# Description of the task
Could you copy the stretch of the OneLake File Writer page from "Loop Mode Pattern" through "Writer (Loop Mode)", changing "Airtable Reader" to "Google Sheets Reader"?

Key features include:

  • Direct connection to Microsoft Fabric OneLake storage
  • Support for various file formats
  • Automatic folder creation
  • Integration with Microsoft’s data ecosystem
  • Secure authentication via Microsoft credentials

When to Use

The Microsoft OneLake File Writer node is particularly valuable in scenarios requiring integration with Microsoft Fabric analytics tools. Common use cases include:

  • Data Pipeline Integration: Save processed data for use in Microsoft Fabric’s analytics tools
  • Report Generation: Store automated reports in your organization’s central data repository
  • Content Archive: Preserve important AI-generated content in your corporate data lake
  • Analytics Preparation: Prepare and structure data for Power BI and other Microsoft analytics tools

Some specific examples:

  • Storing AI-processed customer feedback for later analysis
  • Archiving auto-generated reports in your organization’s data lake
  • Saving data extraction results for team access through Microsoft Fabric
  • Creating structured datasets for immediate use in Power BI dashboards

Example Flow: Customer Feedback Analysis

Gmail Reader → Extract Data → Ask AI → Microsoft OneLake File Writer

This flow:

  1. Collects customer feedback emails
  2. Extracts key information
  3. Analyzes sentiment and topics with AI
  4. Saves the structured analysis to your OneLake storage

OneLake File Writer Configuration:

  • Lakehouse URL: Your team’s analytics lakehouse URL
  • Destination Folder: customer-insights/feedback-analysis/weekly
  • File Name: feedback-analysis-{date}.json

Loop Mode Pattern

When used in Loop Mode, the OneLake File Writer can process multiple content items, saving each as a separate file:

Airtable Reader → Ask AI (Loop Mode) → OneLake File Writer (Loop Mode)

# Source records
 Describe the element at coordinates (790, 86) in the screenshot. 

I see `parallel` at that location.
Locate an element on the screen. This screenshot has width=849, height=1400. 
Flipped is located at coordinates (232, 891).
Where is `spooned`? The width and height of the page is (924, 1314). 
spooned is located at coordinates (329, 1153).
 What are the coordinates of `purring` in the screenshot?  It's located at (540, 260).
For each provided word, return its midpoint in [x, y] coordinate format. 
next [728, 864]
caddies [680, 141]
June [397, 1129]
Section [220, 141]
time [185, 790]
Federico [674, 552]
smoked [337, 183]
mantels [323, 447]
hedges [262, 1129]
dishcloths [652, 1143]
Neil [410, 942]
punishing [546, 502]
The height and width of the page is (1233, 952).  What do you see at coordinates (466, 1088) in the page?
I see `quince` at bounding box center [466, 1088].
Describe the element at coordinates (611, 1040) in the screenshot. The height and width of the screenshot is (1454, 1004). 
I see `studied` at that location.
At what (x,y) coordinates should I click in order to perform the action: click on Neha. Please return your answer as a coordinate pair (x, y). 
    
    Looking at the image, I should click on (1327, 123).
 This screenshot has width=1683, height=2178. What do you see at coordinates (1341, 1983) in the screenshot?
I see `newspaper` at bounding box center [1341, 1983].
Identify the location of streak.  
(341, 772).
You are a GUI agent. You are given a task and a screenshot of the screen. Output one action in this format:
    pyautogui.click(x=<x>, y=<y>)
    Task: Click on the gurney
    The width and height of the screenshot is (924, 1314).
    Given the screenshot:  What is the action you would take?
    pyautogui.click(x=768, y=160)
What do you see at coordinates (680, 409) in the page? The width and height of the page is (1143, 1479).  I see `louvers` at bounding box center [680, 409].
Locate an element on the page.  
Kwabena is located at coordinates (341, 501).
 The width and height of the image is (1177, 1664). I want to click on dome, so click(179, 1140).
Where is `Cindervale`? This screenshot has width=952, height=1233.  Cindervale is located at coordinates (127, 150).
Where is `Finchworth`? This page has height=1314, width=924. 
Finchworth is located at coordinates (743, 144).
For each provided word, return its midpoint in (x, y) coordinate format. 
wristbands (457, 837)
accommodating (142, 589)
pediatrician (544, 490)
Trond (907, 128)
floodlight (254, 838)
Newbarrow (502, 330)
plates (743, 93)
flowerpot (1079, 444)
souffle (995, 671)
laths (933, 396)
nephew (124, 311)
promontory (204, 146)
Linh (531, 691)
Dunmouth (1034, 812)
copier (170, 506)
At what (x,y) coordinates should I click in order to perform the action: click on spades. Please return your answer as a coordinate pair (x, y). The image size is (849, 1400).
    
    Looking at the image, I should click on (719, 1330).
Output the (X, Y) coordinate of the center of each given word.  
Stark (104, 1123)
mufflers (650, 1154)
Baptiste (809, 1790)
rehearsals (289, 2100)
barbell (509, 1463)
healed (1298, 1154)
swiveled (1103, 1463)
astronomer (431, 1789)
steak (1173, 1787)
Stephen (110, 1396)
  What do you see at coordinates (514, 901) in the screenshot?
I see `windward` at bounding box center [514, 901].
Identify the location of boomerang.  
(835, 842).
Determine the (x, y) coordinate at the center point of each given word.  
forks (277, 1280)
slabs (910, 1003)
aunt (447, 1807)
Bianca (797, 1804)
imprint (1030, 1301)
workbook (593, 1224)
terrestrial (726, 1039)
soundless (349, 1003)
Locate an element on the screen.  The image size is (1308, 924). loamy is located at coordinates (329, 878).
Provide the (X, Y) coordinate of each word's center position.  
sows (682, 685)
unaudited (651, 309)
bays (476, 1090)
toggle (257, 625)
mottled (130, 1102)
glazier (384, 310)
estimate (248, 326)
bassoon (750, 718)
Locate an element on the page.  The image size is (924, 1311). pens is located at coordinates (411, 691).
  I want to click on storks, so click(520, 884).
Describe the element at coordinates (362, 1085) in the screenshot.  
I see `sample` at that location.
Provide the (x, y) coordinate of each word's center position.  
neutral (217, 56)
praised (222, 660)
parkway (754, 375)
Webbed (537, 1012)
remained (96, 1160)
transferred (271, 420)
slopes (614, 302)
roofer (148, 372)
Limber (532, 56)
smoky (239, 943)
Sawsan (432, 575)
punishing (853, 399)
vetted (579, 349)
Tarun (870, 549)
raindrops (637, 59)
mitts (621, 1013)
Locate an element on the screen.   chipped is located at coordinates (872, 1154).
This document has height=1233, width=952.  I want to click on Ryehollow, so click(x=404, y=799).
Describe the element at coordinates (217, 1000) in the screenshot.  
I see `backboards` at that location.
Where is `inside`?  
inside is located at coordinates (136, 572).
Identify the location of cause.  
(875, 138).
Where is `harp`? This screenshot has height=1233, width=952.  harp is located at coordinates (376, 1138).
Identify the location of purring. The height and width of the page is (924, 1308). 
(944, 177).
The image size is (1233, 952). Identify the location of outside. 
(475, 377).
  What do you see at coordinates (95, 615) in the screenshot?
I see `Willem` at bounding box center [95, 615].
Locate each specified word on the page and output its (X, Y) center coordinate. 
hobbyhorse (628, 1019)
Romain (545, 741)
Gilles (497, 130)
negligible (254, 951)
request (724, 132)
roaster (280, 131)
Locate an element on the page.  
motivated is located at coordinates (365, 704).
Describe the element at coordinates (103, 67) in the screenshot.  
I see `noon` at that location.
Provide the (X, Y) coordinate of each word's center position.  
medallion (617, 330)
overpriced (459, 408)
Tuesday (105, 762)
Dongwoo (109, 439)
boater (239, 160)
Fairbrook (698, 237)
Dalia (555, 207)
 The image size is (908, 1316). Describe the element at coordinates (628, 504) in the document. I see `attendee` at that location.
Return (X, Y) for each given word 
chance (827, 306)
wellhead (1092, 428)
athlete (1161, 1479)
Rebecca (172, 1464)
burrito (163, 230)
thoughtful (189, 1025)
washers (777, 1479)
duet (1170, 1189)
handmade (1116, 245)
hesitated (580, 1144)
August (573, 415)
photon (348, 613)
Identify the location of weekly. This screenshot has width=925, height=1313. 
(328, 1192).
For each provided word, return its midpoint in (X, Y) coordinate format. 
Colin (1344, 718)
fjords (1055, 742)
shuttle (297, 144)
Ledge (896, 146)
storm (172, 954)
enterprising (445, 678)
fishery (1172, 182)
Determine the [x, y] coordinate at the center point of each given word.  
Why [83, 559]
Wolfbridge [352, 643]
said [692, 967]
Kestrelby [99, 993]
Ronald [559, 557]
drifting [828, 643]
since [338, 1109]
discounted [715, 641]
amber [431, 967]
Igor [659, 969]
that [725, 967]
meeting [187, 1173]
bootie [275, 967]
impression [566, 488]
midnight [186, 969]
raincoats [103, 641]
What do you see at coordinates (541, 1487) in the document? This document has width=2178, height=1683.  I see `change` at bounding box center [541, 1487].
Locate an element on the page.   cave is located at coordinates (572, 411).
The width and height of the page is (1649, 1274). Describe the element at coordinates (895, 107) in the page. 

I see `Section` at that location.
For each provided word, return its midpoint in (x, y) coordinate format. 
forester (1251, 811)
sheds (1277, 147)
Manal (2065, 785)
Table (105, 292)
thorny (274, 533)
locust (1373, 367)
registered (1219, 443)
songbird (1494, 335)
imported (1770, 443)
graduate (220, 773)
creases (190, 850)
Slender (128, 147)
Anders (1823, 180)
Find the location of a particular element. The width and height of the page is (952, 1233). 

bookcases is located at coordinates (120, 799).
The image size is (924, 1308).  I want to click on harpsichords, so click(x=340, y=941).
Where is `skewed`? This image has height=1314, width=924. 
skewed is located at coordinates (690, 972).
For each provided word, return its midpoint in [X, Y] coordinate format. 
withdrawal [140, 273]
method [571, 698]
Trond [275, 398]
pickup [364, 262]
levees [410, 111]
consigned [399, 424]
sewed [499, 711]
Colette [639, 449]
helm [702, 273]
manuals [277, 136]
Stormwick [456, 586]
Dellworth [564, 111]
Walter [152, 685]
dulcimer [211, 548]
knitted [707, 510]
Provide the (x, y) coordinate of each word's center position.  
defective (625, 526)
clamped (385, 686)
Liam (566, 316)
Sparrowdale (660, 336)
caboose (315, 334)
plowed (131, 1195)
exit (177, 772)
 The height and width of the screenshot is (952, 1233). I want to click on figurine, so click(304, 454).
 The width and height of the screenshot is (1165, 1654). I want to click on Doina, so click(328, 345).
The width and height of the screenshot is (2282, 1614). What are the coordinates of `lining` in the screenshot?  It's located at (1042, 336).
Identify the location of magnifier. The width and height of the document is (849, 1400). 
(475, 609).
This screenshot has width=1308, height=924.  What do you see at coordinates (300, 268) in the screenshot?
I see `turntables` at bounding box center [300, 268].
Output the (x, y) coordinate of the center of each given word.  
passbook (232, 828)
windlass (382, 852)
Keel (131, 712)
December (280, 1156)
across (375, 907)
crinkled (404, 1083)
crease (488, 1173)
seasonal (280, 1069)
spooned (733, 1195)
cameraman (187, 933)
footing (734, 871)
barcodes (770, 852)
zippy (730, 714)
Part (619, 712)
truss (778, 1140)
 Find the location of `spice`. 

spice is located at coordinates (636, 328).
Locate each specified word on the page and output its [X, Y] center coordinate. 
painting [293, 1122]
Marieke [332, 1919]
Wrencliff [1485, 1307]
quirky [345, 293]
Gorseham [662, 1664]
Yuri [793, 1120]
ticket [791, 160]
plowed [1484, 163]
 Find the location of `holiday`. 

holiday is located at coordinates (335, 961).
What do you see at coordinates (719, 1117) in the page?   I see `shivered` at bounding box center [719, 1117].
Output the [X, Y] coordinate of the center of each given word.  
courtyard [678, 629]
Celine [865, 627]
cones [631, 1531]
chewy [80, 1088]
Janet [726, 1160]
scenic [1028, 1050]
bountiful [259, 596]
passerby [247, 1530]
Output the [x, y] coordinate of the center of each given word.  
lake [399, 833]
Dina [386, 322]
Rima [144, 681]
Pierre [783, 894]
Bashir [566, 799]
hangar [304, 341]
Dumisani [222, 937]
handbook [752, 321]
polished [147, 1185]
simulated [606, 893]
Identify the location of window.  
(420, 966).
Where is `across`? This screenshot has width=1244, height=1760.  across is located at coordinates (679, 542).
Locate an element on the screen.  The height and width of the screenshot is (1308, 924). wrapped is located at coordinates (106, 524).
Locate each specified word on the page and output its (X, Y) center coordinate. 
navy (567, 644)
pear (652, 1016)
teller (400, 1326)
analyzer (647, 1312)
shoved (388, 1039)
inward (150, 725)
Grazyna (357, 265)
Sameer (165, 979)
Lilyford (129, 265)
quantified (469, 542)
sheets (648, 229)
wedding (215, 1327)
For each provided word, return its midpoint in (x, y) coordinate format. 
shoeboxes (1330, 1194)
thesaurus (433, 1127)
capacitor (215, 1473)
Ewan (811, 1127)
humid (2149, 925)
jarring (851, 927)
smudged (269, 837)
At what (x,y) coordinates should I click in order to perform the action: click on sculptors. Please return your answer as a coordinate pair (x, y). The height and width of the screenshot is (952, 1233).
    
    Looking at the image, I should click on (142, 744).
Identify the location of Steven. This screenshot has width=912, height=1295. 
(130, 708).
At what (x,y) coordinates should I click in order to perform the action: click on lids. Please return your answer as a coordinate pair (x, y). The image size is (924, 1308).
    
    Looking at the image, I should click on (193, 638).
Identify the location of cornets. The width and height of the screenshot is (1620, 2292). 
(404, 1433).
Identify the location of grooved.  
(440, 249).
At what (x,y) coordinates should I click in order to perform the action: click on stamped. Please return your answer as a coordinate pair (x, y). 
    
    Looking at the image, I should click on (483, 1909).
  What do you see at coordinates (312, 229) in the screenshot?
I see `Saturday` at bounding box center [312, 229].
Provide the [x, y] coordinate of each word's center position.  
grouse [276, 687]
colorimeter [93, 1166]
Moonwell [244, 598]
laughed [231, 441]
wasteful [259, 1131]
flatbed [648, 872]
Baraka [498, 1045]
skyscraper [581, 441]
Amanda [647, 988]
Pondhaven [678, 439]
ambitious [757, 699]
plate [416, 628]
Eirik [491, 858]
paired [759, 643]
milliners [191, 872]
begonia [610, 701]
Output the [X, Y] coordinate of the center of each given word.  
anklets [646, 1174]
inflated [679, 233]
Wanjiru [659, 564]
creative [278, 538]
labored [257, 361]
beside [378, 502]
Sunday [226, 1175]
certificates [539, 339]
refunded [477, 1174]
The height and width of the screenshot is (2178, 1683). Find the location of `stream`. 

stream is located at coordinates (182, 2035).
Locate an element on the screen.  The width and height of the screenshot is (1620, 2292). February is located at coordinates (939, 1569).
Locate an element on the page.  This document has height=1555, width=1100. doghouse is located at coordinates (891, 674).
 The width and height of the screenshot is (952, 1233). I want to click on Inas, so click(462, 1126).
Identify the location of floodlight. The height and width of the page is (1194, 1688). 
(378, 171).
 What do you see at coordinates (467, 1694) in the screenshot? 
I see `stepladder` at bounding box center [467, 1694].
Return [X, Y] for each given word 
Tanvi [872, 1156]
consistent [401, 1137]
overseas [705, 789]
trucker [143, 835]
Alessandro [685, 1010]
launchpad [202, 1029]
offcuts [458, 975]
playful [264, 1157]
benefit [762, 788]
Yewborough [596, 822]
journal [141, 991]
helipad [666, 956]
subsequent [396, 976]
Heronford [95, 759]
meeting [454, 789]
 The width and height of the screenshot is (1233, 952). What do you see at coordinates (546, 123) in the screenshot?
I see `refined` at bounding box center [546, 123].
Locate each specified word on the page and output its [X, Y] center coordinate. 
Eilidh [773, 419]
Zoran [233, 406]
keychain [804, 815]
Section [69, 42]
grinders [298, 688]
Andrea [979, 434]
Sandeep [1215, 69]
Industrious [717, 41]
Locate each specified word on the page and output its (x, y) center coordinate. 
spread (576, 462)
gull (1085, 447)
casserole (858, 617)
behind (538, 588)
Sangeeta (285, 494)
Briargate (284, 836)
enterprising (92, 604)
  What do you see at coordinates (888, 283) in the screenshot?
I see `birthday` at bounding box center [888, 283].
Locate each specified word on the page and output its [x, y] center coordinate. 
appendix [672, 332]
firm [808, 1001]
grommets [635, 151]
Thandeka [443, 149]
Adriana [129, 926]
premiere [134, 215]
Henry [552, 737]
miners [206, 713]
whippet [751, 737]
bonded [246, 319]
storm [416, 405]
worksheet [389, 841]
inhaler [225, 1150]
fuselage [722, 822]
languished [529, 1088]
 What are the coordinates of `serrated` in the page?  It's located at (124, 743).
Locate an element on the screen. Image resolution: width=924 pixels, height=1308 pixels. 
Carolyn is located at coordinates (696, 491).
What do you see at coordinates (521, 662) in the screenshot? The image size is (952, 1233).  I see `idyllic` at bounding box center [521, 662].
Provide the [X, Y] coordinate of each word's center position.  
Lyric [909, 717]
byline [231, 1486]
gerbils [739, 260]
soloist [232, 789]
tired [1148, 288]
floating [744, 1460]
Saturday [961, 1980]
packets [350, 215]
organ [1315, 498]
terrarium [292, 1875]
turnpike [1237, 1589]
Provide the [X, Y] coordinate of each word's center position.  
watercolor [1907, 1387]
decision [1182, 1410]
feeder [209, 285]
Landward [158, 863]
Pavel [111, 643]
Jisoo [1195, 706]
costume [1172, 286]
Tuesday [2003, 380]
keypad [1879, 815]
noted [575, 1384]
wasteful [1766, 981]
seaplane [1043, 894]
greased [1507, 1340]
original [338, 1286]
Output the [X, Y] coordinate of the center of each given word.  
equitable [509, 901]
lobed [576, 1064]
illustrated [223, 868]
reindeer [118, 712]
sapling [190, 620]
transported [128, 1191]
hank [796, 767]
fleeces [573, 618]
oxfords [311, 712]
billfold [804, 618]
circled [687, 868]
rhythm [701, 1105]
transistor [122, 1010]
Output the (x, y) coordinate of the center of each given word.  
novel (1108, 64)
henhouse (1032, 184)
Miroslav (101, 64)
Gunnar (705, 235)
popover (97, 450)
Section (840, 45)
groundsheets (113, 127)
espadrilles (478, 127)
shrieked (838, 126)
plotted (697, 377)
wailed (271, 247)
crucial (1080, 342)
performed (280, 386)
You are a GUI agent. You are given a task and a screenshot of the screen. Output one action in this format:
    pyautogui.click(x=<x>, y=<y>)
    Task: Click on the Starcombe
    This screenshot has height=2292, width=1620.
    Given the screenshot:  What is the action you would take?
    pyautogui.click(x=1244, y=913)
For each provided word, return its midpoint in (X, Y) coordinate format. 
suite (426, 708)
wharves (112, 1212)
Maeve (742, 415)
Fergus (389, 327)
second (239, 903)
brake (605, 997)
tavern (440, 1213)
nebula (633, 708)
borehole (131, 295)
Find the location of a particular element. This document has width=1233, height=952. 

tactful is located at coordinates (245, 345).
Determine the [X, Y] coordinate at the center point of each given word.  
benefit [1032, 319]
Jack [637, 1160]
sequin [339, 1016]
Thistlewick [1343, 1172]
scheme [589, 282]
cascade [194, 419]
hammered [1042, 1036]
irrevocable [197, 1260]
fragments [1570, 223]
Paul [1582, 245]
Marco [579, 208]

# Output of the exercise
Loop Mode Pattern

When used in Loop Mode, the OneLake File Writer can process multiple content items, saving each as a separate file:

Google Sheets Reader → Ask AI (Loop Mode) → OneLake File Writer (Loop Mode)